Exhausting Cycle of "Binge, do good, binge, do good"

  • I would say my life has become 50% outrageously eating excessively bad, and 50% doing extremely well with clean eating and my fitness levels.

    How can two polar opposites exist in one person like this?

    It's exhausting. It's like when I'm out of control scorfing down thousands of calories, I can't BELIEVE that I'm the same girl who was spending hours at the gym the day before and eating clean foods.

    This cycle is practically every other day, just enough to maintain my weight each week.

    I want to stop it and finally stop binging, but I feel like this is how my life is destined to be.

    Does anyone else feel like this sometimes?
  • I would look at maybe adding more calories into your "good" diet.
  • Yep, I definitely feel the same way. Lately I've been trying to find ways to prevent binge eating, and it seems to be helping.
  • I totally understand... I go through the same thing. I exercise daily and try to eat very well but it is like I'm 3 days on/4 days off (big binges) and the weight is starting to pile on!
  • I've been really trying to pay attention to getting nutrients into what I'm eating, so instead of taking a vitamin or something like that I'm getting what I need for my body from my food intake. I added some unsalted peanuts to my smoothie and it seems to have really gotten rid of a little hungry feeling i was getting that was making me crave some chips or something.

    Try to see the positives, you're maintaining, and take some little steps to try and maybe put together 2 good days to 1 bad or a day and a half, but definitely try and look at what you're eating on your binge days in terms of what you might be lacking, if you can change your mindset to look at what's happening in a scientific or troubleshooting kind of way, trying to see if you're looking for fatty, salty, carby maybe some kind of trend, it can help you figure out what you need to add in on your good day to help you get in control.

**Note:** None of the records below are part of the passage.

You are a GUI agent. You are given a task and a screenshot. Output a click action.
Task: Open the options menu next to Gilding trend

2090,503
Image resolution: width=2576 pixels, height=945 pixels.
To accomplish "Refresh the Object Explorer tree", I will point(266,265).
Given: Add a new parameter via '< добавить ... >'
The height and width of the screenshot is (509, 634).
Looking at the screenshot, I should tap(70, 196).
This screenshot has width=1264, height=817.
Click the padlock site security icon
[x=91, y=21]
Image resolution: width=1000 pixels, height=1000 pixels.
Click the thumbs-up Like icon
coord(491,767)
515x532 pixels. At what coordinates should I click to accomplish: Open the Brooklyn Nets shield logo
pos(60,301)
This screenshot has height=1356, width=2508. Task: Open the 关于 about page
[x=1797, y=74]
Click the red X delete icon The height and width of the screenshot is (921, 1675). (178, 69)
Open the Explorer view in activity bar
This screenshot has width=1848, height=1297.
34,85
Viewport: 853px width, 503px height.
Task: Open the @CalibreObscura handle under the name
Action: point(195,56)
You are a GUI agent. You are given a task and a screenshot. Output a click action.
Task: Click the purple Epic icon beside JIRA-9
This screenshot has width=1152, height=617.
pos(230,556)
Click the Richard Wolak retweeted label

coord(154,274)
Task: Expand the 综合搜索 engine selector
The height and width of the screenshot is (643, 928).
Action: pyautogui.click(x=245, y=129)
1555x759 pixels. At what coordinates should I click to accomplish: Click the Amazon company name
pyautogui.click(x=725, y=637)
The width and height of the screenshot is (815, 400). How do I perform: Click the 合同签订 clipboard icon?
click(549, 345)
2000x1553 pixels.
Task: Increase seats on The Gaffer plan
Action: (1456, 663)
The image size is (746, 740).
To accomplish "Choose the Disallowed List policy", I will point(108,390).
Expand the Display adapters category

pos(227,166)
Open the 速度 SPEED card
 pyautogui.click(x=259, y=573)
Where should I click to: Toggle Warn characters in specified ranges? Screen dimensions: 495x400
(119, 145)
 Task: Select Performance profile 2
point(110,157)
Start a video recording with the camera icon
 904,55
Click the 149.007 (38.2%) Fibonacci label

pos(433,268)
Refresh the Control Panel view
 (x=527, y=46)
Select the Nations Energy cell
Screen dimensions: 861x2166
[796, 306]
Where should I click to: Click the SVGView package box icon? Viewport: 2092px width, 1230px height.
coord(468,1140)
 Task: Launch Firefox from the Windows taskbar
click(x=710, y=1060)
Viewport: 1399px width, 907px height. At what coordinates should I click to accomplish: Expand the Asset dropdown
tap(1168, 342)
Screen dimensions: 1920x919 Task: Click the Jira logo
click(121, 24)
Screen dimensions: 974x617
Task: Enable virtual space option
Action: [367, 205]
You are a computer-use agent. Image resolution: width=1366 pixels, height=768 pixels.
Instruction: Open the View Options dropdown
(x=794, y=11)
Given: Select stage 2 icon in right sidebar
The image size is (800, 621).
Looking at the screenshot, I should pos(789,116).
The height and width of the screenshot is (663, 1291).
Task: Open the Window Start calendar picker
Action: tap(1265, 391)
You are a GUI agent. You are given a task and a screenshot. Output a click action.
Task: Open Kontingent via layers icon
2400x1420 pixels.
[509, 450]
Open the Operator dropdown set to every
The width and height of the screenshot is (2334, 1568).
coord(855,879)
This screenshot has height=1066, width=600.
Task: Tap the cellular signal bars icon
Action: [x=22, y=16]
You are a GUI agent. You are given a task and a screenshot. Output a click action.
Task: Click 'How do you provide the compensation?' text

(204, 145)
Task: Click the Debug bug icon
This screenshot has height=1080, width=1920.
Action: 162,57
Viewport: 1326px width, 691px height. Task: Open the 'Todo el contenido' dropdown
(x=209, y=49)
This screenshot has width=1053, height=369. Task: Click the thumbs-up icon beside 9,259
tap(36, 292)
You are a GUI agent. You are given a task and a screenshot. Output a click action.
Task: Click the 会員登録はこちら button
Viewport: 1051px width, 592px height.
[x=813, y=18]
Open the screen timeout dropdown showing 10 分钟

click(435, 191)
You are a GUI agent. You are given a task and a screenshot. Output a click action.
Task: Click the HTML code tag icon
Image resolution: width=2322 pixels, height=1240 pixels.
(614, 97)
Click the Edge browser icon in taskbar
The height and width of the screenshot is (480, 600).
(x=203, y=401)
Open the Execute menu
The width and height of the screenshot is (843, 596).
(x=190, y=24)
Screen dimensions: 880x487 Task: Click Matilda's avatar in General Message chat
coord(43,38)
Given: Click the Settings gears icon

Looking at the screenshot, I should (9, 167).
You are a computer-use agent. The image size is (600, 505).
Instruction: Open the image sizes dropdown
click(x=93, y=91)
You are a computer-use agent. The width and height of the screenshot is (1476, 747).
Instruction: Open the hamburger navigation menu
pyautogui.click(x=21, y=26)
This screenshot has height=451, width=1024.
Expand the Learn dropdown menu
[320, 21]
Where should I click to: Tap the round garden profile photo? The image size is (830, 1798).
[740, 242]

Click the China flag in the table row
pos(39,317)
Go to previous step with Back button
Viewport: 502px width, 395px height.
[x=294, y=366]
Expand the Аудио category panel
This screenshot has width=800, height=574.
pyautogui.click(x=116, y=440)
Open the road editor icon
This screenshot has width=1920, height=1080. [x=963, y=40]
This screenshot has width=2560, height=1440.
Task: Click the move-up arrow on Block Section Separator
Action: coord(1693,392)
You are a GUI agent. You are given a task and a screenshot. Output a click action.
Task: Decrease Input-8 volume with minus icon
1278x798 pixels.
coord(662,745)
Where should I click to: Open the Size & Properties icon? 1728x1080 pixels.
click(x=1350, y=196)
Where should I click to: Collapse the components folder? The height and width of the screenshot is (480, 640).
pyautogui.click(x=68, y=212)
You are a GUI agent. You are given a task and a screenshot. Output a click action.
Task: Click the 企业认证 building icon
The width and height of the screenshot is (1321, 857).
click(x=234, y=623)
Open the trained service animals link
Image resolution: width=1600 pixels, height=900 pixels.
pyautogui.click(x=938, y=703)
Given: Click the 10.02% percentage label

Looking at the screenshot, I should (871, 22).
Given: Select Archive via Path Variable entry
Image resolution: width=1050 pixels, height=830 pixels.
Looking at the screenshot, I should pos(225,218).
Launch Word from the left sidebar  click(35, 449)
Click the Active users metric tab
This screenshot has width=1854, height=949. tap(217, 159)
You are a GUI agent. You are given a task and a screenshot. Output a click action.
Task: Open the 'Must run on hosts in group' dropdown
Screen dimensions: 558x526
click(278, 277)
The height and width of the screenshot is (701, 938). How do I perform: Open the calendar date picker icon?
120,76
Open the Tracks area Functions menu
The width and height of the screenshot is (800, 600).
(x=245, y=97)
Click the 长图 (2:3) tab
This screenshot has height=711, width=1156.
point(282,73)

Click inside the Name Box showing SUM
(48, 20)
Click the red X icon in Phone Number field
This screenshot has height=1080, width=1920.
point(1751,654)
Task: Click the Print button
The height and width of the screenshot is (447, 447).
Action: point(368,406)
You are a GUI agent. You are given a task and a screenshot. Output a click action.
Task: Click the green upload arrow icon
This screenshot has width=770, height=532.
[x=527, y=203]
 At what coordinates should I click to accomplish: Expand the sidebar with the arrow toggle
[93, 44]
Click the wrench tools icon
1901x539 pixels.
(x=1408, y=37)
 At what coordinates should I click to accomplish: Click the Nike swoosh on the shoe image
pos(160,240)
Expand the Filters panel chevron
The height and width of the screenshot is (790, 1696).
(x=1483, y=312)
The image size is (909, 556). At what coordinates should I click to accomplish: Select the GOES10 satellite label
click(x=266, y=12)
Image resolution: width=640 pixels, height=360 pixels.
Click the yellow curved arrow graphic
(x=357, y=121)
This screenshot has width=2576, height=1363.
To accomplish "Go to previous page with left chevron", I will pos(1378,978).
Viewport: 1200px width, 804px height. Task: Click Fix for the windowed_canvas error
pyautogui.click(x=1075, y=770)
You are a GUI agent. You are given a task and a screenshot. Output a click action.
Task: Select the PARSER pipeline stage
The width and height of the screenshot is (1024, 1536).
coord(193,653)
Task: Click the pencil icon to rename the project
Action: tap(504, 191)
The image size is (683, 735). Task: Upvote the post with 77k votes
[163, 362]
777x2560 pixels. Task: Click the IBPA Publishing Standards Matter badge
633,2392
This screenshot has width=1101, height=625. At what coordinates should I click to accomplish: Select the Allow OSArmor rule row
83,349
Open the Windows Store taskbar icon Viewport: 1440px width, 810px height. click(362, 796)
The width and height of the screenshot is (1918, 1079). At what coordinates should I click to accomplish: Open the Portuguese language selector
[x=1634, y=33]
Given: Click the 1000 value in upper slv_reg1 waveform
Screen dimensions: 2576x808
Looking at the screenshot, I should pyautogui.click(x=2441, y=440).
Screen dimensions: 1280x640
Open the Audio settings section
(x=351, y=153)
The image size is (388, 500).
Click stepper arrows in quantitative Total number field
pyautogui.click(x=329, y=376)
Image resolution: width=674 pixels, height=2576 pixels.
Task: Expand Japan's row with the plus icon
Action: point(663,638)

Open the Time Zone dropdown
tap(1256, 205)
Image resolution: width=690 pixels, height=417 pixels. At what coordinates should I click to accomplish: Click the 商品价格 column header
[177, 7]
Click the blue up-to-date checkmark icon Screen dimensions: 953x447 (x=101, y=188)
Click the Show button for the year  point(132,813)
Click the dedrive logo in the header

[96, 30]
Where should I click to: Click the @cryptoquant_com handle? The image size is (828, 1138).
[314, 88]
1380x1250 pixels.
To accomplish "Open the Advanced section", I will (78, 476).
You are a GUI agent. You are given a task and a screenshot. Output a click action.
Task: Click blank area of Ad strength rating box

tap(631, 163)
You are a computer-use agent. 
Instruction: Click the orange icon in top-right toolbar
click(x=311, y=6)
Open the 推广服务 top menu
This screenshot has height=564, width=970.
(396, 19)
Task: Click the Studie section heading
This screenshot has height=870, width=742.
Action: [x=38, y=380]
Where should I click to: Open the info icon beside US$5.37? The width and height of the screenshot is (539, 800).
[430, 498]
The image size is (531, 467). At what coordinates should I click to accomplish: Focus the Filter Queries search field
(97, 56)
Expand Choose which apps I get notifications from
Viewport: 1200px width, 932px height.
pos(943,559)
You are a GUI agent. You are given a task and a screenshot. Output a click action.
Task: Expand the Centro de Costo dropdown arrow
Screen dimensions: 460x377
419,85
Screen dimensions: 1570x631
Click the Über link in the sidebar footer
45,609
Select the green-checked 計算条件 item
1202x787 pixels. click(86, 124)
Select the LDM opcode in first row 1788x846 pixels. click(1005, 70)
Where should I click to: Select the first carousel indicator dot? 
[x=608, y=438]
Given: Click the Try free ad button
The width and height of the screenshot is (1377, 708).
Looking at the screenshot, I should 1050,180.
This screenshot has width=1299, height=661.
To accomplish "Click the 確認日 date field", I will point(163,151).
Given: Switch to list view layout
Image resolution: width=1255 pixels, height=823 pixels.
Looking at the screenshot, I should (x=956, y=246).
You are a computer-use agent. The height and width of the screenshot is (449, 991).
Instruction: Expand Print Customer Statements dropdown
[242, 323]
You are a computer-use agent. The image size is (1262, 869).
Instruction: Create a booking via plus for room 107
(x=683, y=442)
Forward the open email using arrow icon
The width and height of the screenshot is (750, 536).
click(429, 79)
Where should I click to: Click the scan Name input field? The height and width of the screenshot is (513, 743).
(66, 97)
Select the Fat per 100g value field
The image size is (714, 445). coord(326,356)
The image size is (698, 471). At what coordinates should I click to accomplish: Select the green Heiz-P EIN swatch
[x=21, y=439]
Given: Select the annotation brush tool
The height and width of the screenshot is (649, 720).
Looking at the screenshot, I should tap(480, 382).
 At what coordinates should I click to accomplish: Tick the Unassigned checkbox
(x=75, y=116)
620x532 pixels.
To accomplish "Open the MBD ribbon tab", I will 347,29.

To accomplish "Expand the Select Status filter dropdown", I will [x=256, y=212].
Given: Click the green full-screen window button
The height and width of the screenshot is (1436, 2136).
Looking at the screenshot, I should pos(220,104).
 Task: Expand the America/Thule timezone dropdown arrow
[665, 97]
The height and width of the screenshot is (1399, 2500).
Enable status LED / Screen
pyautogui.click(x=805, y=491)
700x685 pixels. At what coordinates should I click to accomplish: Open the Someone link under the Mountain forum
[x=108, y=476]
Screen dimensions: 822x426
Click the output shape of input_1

    Also, if there's an emotional component, since you're saying every other day, it might be easy to overlook if it's because every other day you have some stressor...hope things get better for you, I'm sure you can adapt and overcome.

    The first step is admitting you're powerless, then you start working on how to deal with that.

    best to all
  • I love this thread so me thx 4 the suggestions
  • I struggle like this too. I do well all day, but lose control around 7 pm. Tonight it was pistachios. They're not evil, but I wasn't hungry at all when I ate them. I was edgy and annoyed with myself. After eating them, I felt regret about that decision, but a little later, when my body was suffering from just one of the issues I have from carrying so much weight, I was so angry with myself. And angry about every moment in my life when I overate, because they all contributed to how terrible I was feeling in that moment.

    Usually I get mad and make myself feel better by staying up late for hours devising the new plan of the moment that would (hopefully) be The Answer I was looking for. Tonight, I'm trying to tell myself that I will make better choices tomorrow because...I just want to stop reacting to every emotional moment with food.

    What the heck would it take for me to not eat over some emotionally-charged moment? I have no idea. Why do I seem immune to the wrong decision process earlier in the day? I'm busy doing things I enjoy doing, my work. In the evening, I start to feel lonely, disconnected and disappointed about some aspect of my life. Plus, I'm too tired to pursue anything really interesting. So I park myself on the sofa and snack on up to 1000 extra calories a night. I don't eat because I'm hungry. It's anxiety. This what I have to resolve.